Error in Positional embedding layer

Hello all , I’m trying to implement a GPT model .But firstly for the input part I’m trying to including positional embedding to my input embedding , but this error is occurring and I don’t know how to resolve it. Can anyone please help me out?

Code :
from types import ModuleType
class GPT(nn.Module):
def init(self, n_embd, n_head, vocab_size,max_seq_len=32,device=“cpu”):
super().init()
self.token_embedding = nn.Embedding(vocab_size, n_embd).to(device)
self.position_embedding = nn.Embedding(max_seq_len,n_embd,device=device)
self.blocks = nn.Sequential(*(Block(n_embd,n_head,device) for i in range(n_head))).to(device)
self.ln = nn.LayerNorm(n_embd).to(device)
self.fc = nn.Linear(n_embd,64).to(device)

def forward(self, idx, targets=None):
    B,T = idx.shape
    out = self.token_embedding(idx)
    positions = torch.arange(0, T, device=idx.device).unsqueeze(0).expand(B, -1)
    position_embedding = self.position_embedding(positions)  # (batch_size, sequence_length)
    out = out + position_embedding
    out = self.blocks(out)
    out = self.ln(out)
    logits = self.fc(out)
    print(f'Logits size{logits.size()}')
    if targets is None:
      return logits , None
    loss = F.cross_entropy(logits.view(-1, logits.size(-1)), targets.view(-1))
    return logits,loss

def generate(model,idx,start_char=“F”, max_new_tokens=100, top_p=0.9, top_k=50, temperature=1):
model.eval()
generated = [start_char]
filter_value=-float(‘Inf’)
for _ in range(max_new_tokens):
logits, _ = model(idx)
next_char_id = torch.argmax(logits).item()
next_char = [k for k, v in c2id.items() if v == next_char_id][0]
current_char = next_char
generated += current_char
generated.append(next_token.item())
return generated

Example usage

vocab_size = 5000 # Example vocab size
embed_size = 64 # Example embedding size
max_length = 32 # Example max length

device = torch.device(“cuda” if torch.cuda.is_available() else “cpu”)
model = GPT(embed_size, 4,vocab_size,device)

idx = idx

targets = idy
logits, loss = model.forward(idx,targets)

print(f’Logits: {logits.size()}, Loss: {loss.item()}')
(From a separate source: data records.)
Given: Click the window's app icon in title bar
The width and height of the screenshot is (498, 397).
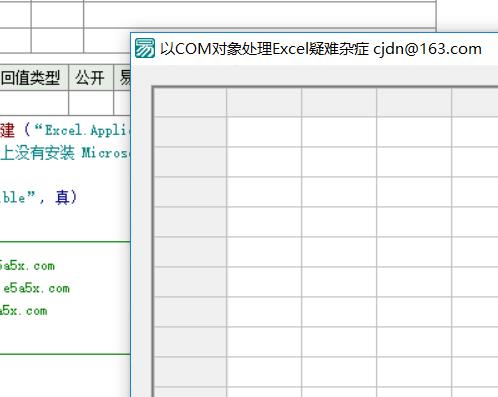Looking at the screenshot, I should (145, 48).
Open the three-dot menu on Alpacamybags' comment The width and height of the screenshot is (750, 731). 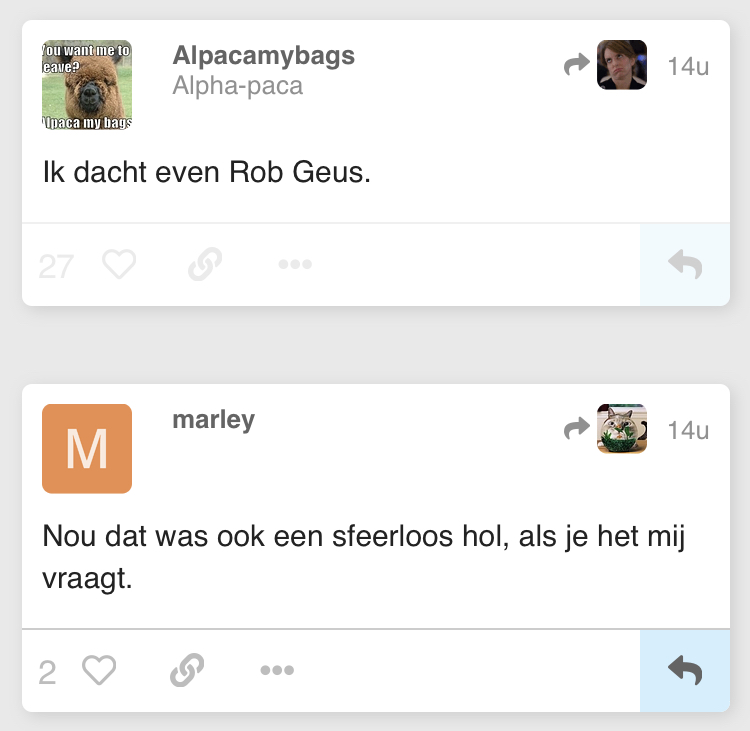tap(295, 264)
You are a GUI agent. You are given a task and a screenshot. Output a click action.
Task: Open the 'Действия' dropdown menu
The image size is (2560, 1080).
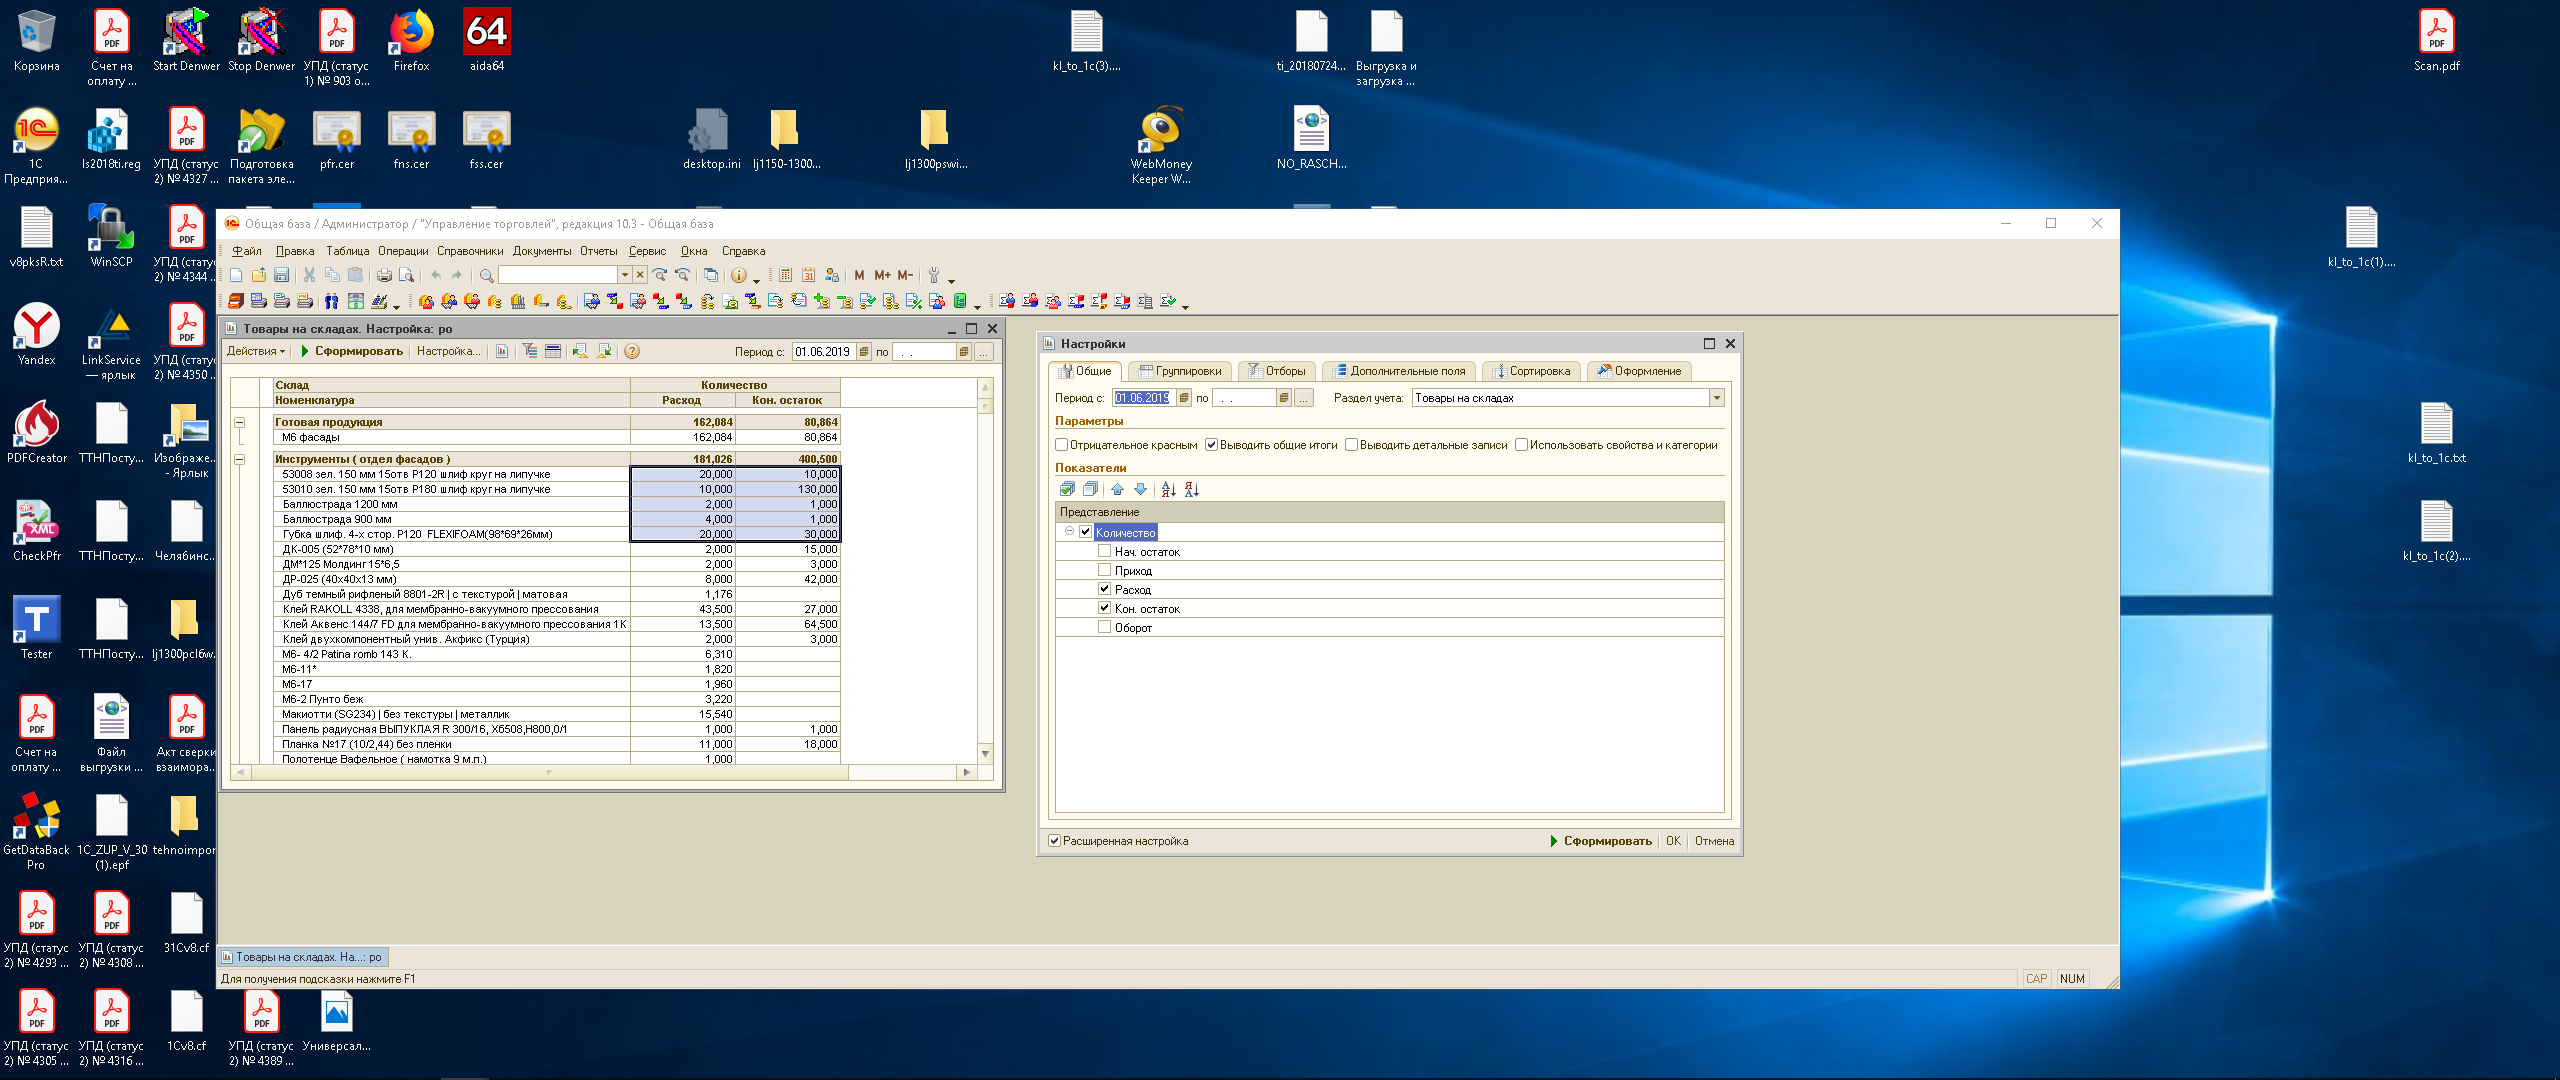256,351
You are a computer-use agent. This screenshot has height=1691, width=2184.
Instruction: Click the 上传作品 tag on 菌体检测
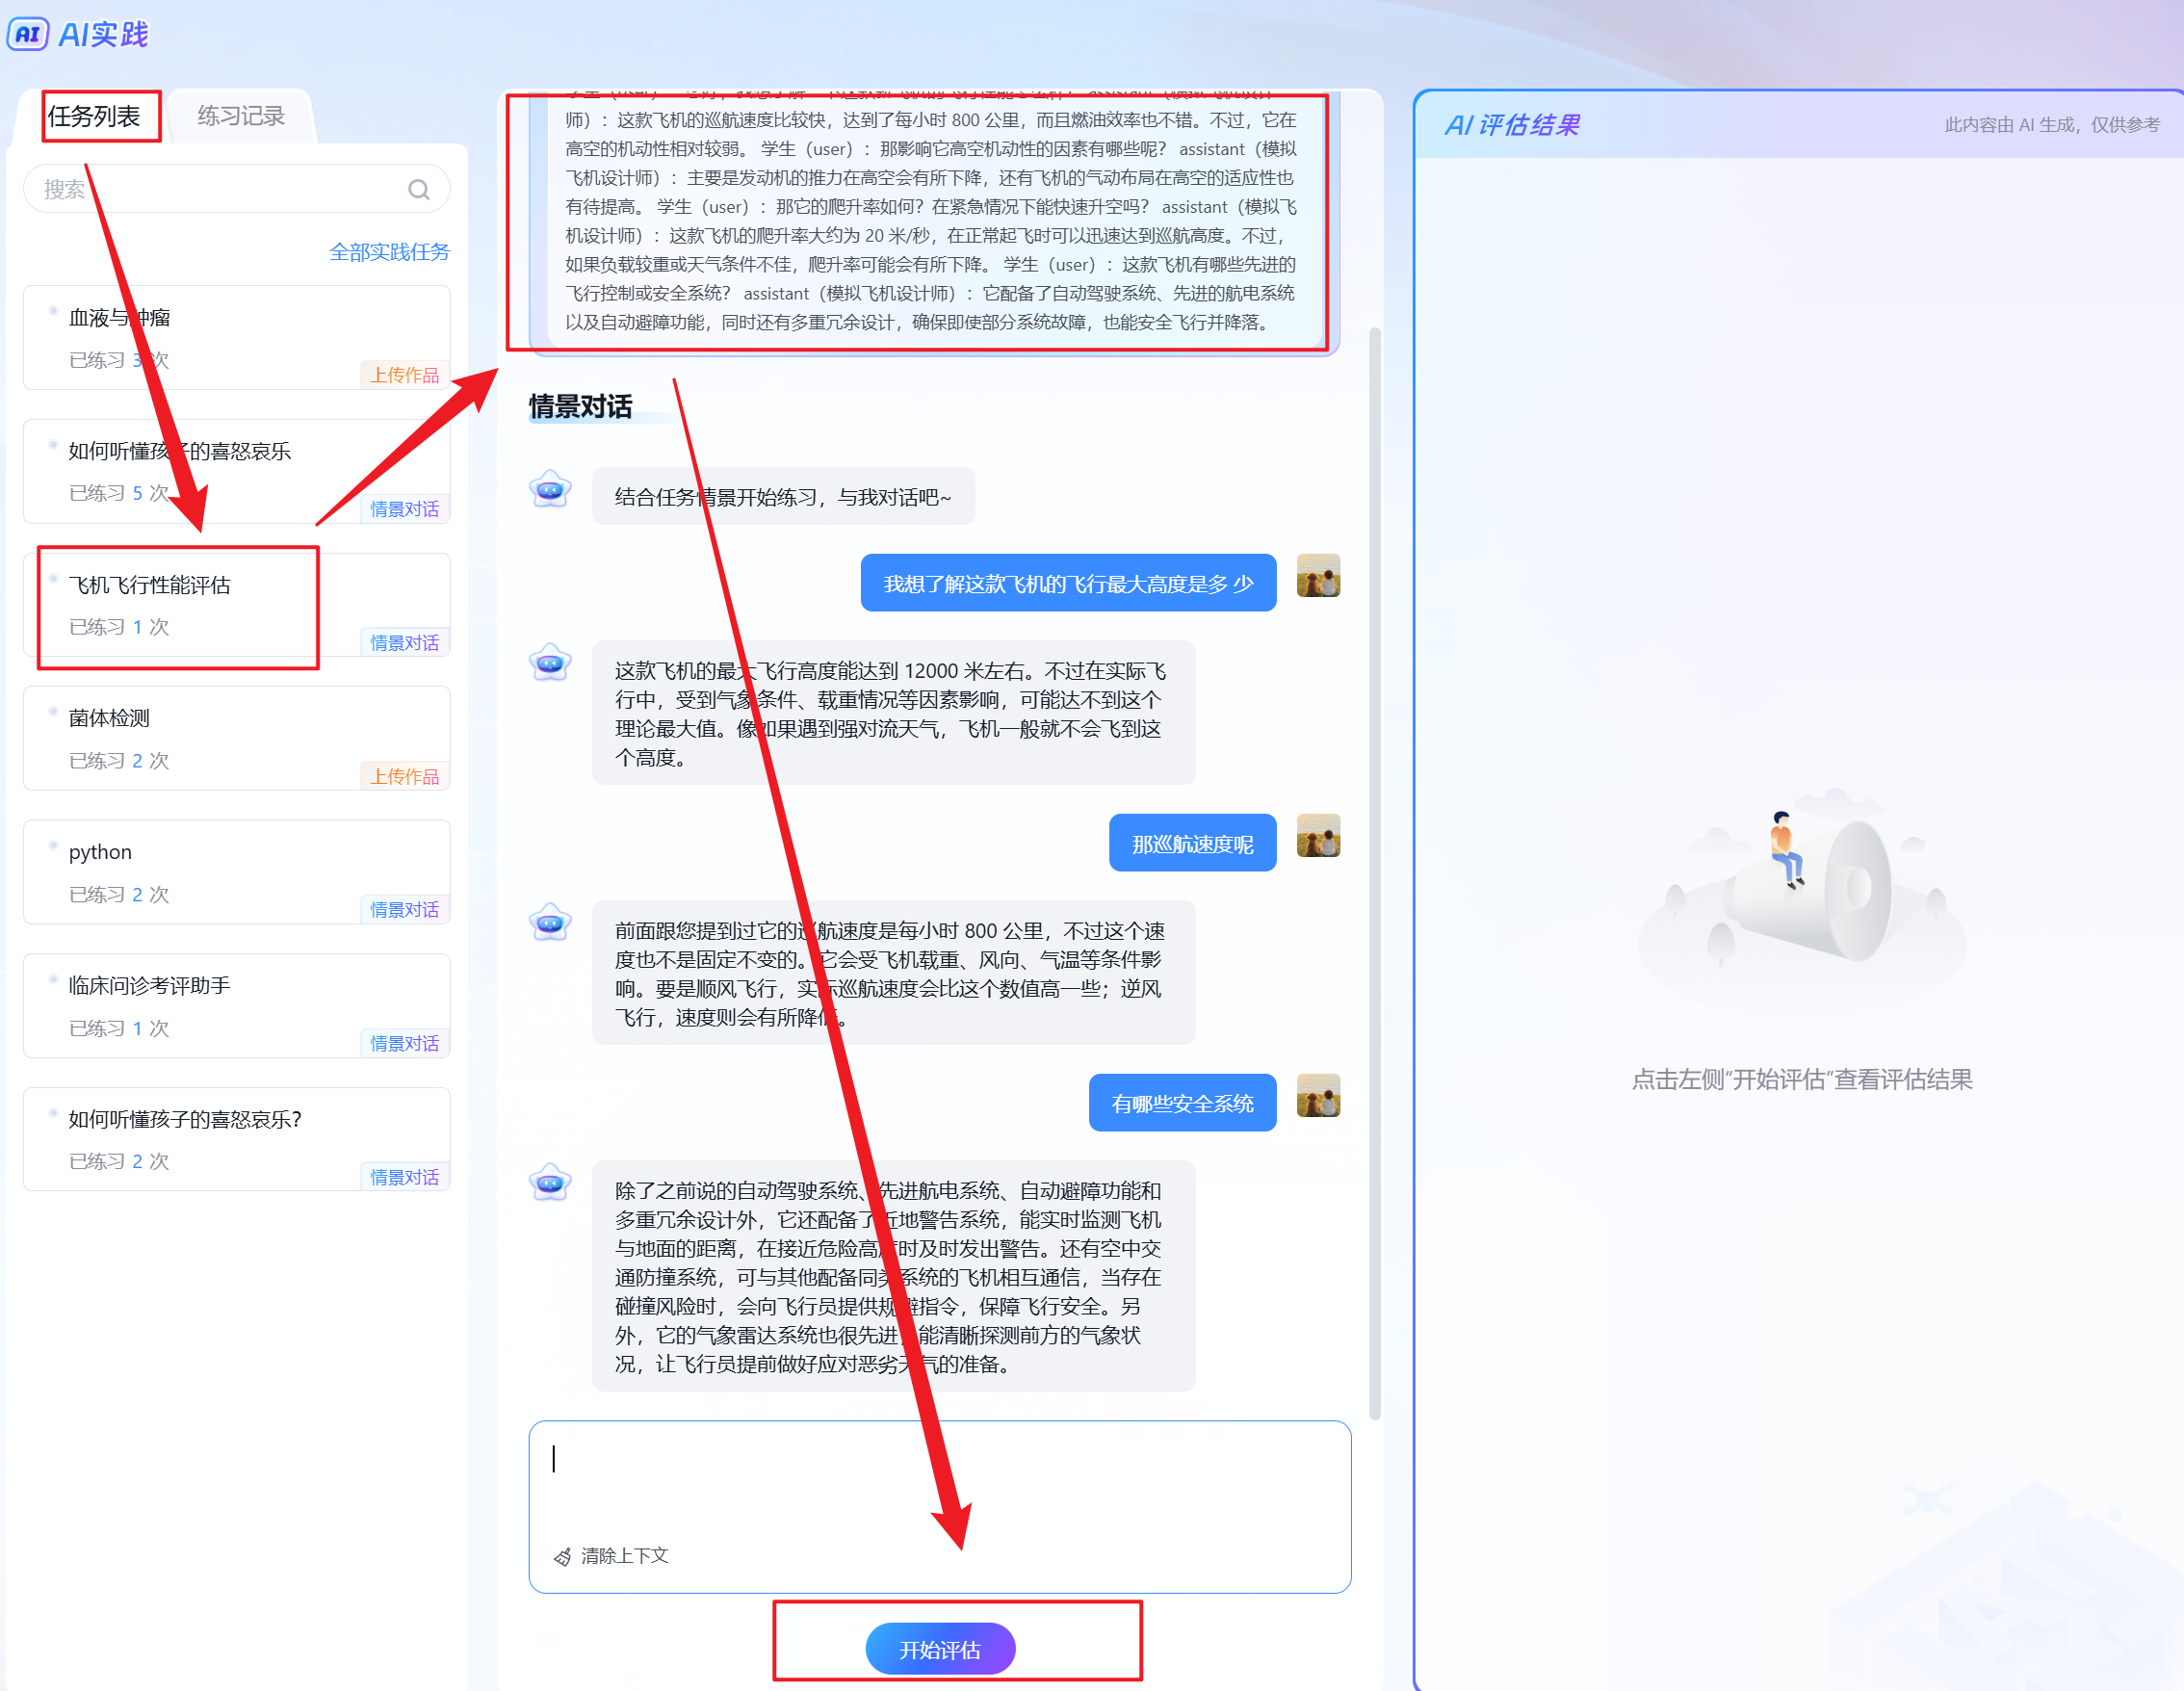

#Generating word before training
generated_word = generate(model,idx)
print(f’Generated word before training: {generated_word}')

Error :
TypeError Traceback (most recent call last)
in <cell line: 47>()
45
46 device = torch.device(“cuda” if torch.cuda.is_available() else “cpu”)
—> 47 model = GPT(embed_size, 4,vocab_size,device)
48
49 idx = idx

1 frames
/usr/local/lib/python3.10/dist-packages/torch/nn/modules/sparse.py in init(self, num_embeddings, embedding_dim, padding_idx, max_norm, norm_type, scale_grad_by_freq, sparse, _weight, _freeze, device, dtype)
141 self.scale_grad_by_freq = scale_grad_by_freq
142 if _weight is None:
→ 143 self.weight = Parameter(torch.empty((num_embeddings, embedding_dim), **factory_kwargs),
144 requires_grad=not _freeze)
145 self.reset_parameters()

TypeError: empty() received an invalid combination of arguments - got (tuple, dtype=NoneType, device=str), but expected one of:

  • (tuple of ints size, *, tuple of names names, torch.memory_format memory_format, torch.dtype dtype, torch.layout layout, torch.device device, bool pin_memory, bool requires_grad)
  • (tuple of ints size, *, torch.memory_format memory_format, Tensor out, torch.dtype dtype, torch.layout layout, torch.device device, bool pin_memory, bool requires_grad)

Could you print all inputs to this line of code, please?

 self.weight = Parameter(torch.empty((num_embeddings, embedding_dim), **factory_kwargs),

Hello, sure .
num_embeddings = 64

I’m a bit confused on embedding_dim value as I didn’t give that in code . Id actually related to another variable name ?

Your model’s __init__ is most likely defining it, so try to isolate the arguments to understand why the line of code fails.